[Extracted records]
-.-.-
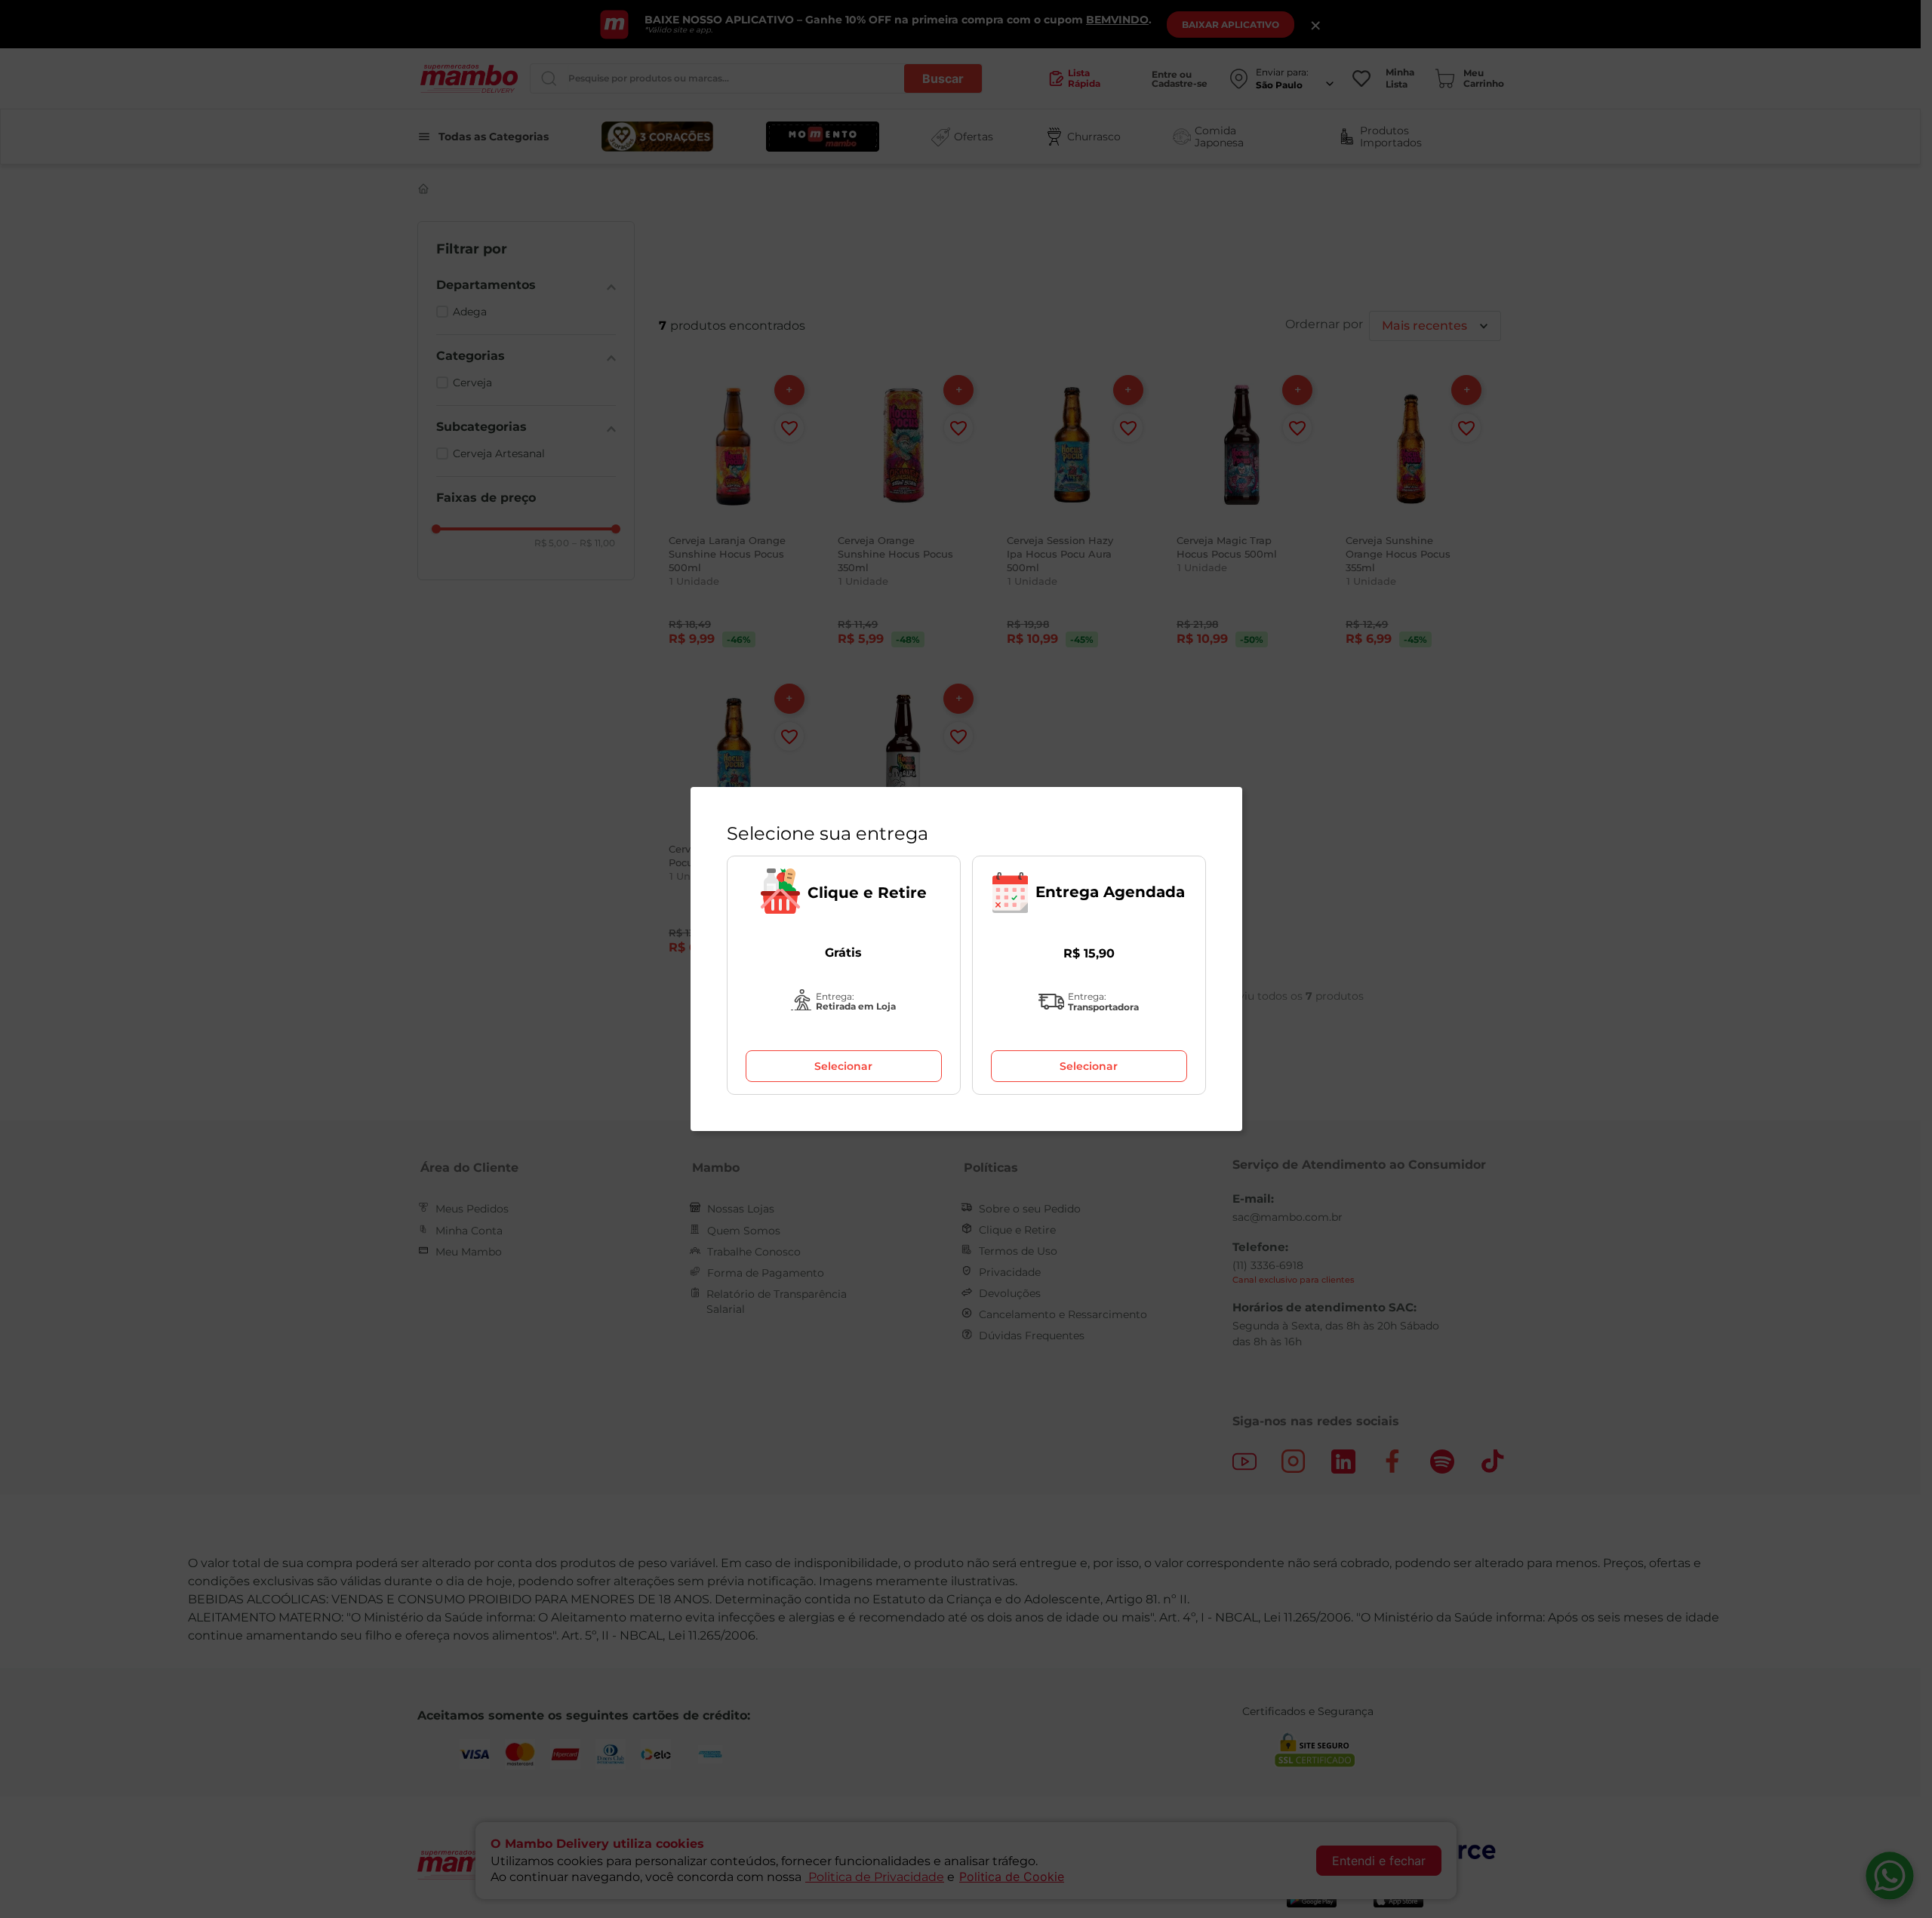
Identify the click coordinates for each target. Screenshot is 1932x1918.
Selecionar (843, 1066)
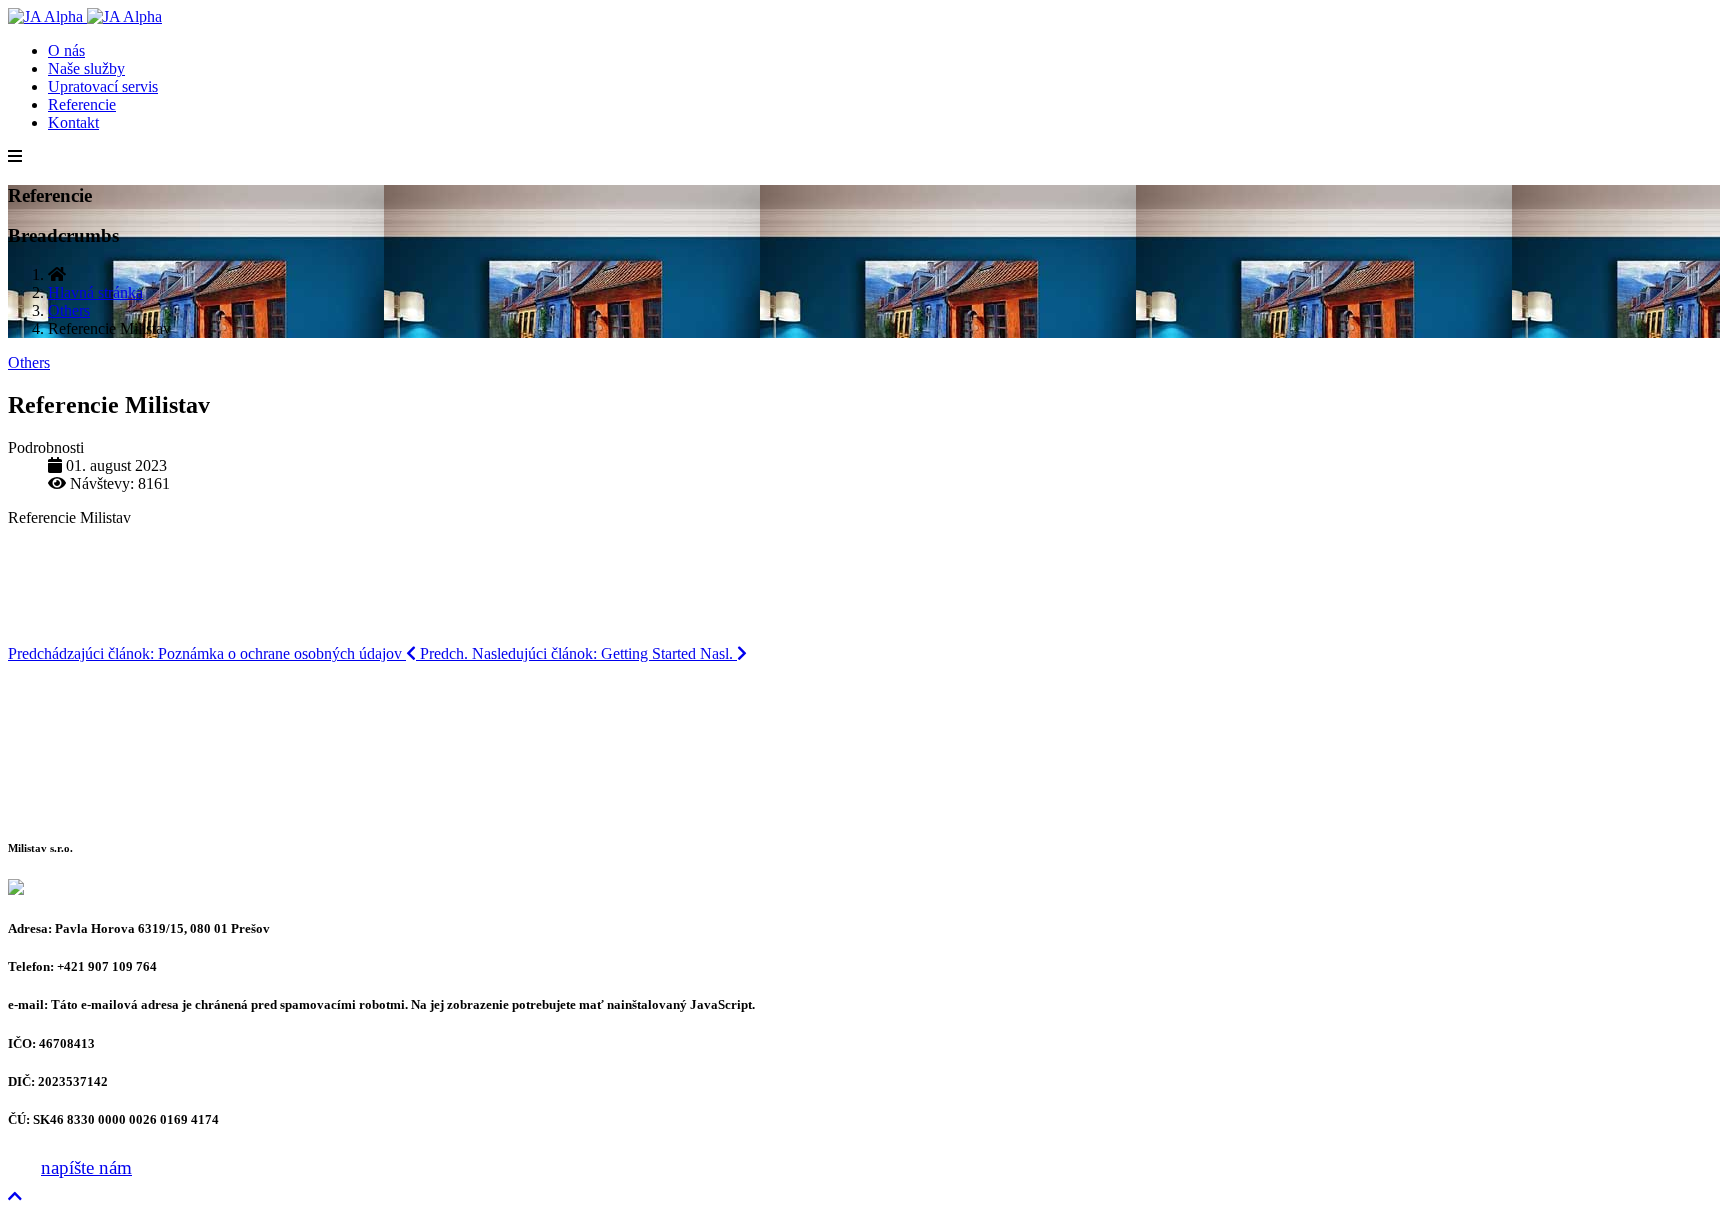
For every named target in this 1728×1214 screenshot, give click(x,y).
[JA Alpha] (85, 16)
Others (29, 362)
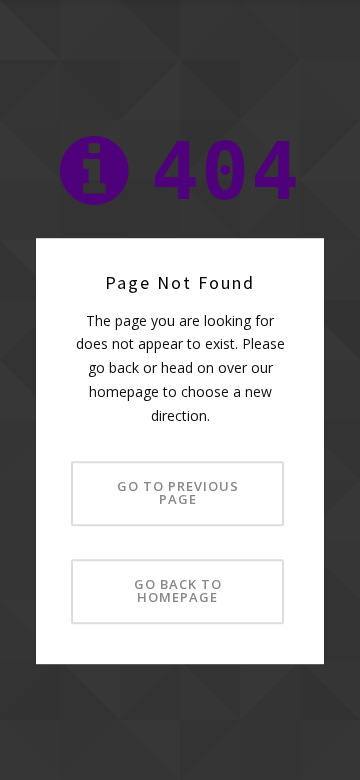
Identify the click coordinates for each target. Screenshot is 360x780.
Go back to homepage (178, 590)
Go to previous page (178, 492)
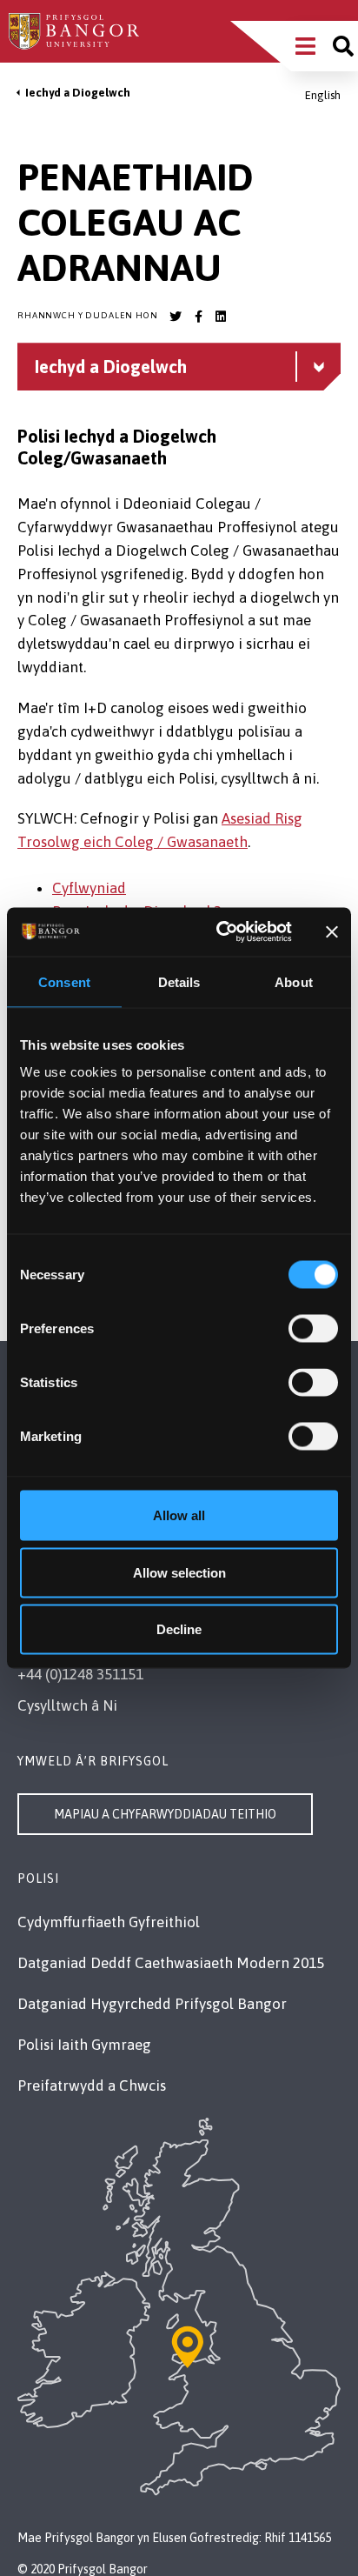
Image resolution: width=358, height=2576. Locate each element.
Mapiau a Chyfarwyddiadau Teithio (165, 1814)
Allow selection (179, 1572)
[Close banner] (332, 931)
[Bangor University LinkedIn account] (220, 316)
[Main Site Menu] (305, 46)
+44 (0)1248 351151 (80, 1674)
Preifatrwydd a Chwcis (91, 2085)
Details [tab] (179, 981)
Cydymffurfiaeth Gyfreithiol (108, 1922)
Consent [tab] (64, 981)
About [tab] (294, 981)
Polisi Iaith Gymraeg (84, 2044)
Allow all (179, 1515)
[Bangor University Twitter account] (175, 316)
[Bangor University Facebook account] (198, 316)
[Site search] (343, 46)
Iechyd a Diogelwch (77, 92)
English (323, 95)
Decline (179, 1629)
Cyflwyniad (89, 888)
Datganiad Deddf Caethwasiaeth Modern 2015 (170, 1963)
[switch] (313, 1329)
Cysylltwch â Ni (67, 1705)
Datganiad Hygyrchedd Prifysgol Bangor (152, 2003)
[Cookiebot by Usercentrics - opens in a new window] (220, 932)
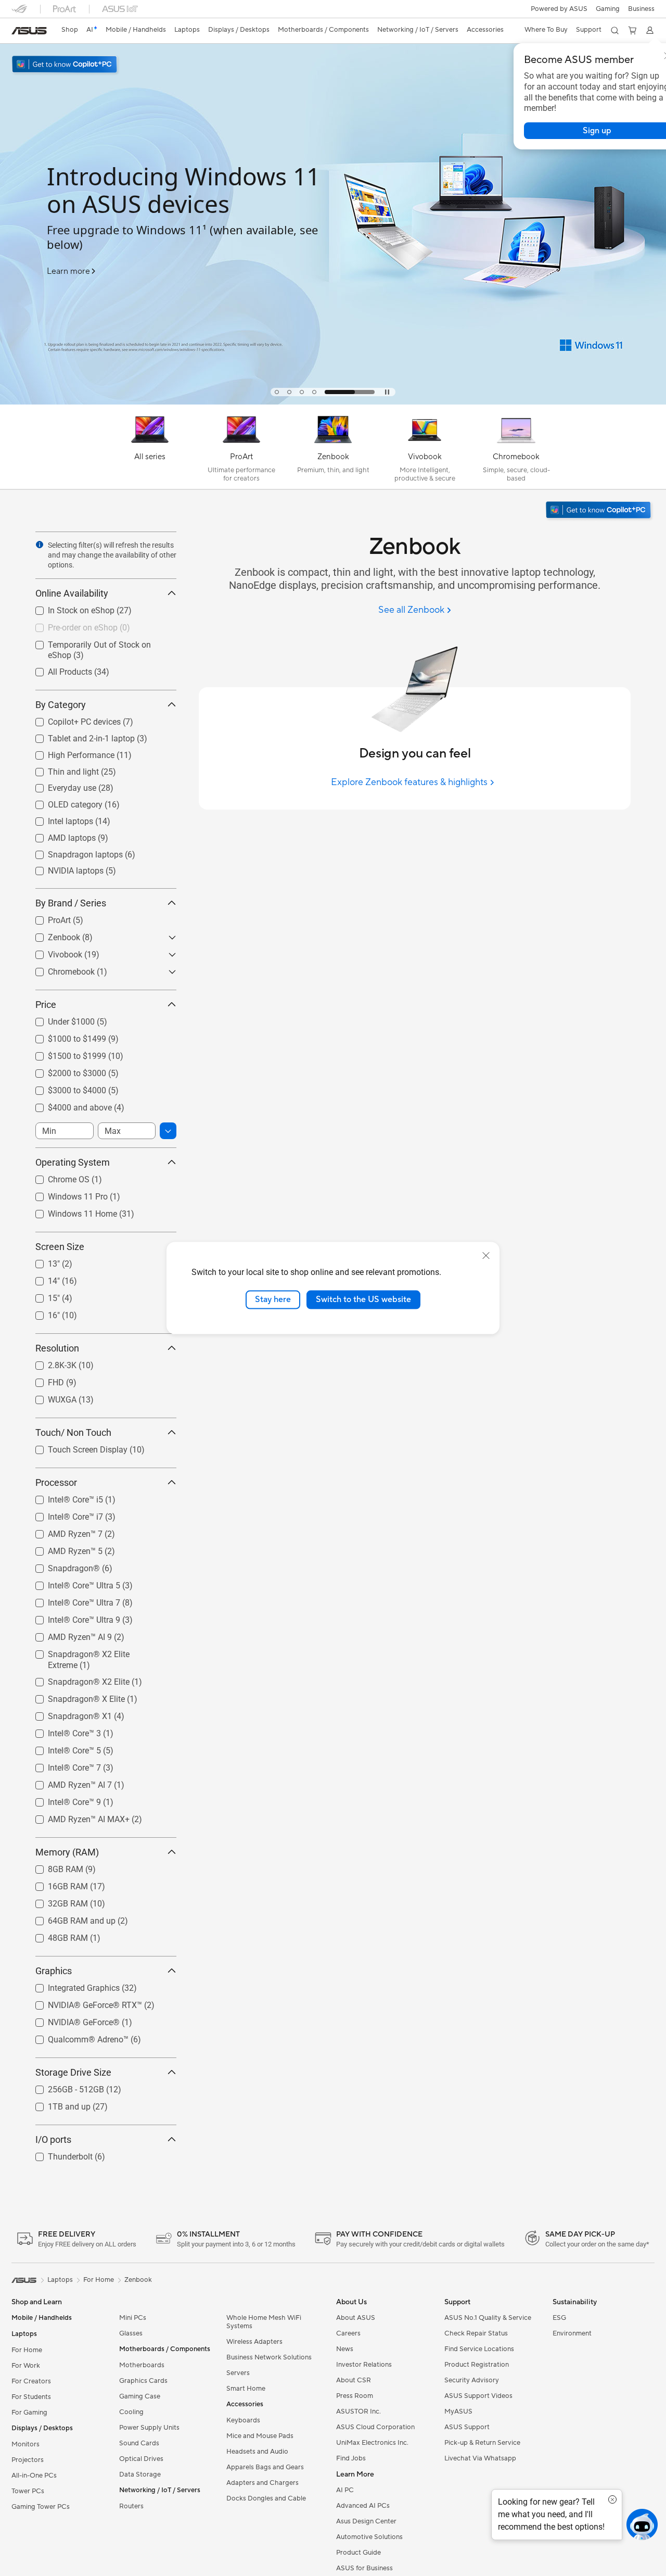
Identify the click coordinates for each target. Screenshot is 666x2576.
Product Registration (476, 2364)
-.-.-
**To do**
Repeat each line of the records exactly. Do not include the pictures.

**Output for this task**
Identify the click coordinates for each target. Screenshot is 1932x1918.
Selecionar (843, 1066)
For every named target in this 1728×1214 screenshot, give click(x,y).
[JA Alpha] (85, 16)
Others (29, 362)
Identify the click coordinates for each target. Screenshot is 360x780.
Go back to homepage (178, 590)
Go to previous page (178, 492)
Image resolution: width=358, height=2576. Locate each element.
Mapiau a Chyfarwyddiadau Teithio (165, 1814)
Allow selection (179, 1572)
[Close banner] (332, 931)
[Bangor University LinkedIn account] (220, 316)
[Main Site Menu] (305, 46)
+44 (0)1248 351151 (80, 1674)
Preifatrwydd a Chwcis (91, 2085)
Details [tab] (179, 981)
Cydymffurfiaeth Gyfreithiol (108, 1922)
Consent [tab] (64, 981)
About [tab] (294, 981)
Polisi Iaith Gymraeg (84, 2044)
Allow all (179, 1515)
[Bangor University Twitter account] (175, 316)
[Bangor University Facebook account] (198, 316)
[Site search] (343, 46)
Iechyd a Diogelwch (77, 92)
English (323, 95)
Decline (179, 1629)
Cyflwyniad (89, 888)
Datganiad Deddf Caethwasiaeth Modern 2015 (170, 1963)
[switch] (313, 1329)
Cysylltwch â Ni (67, 1705)
Datganiad Hygyrchedd Prifysgol Bangor (152, 2003)
[Cookiebot by Usercentrics - opens in a new window] (220, 932)
Identify the click coordinates for each target. Screenshot is 666x2576.
Product Registration (476, 2364)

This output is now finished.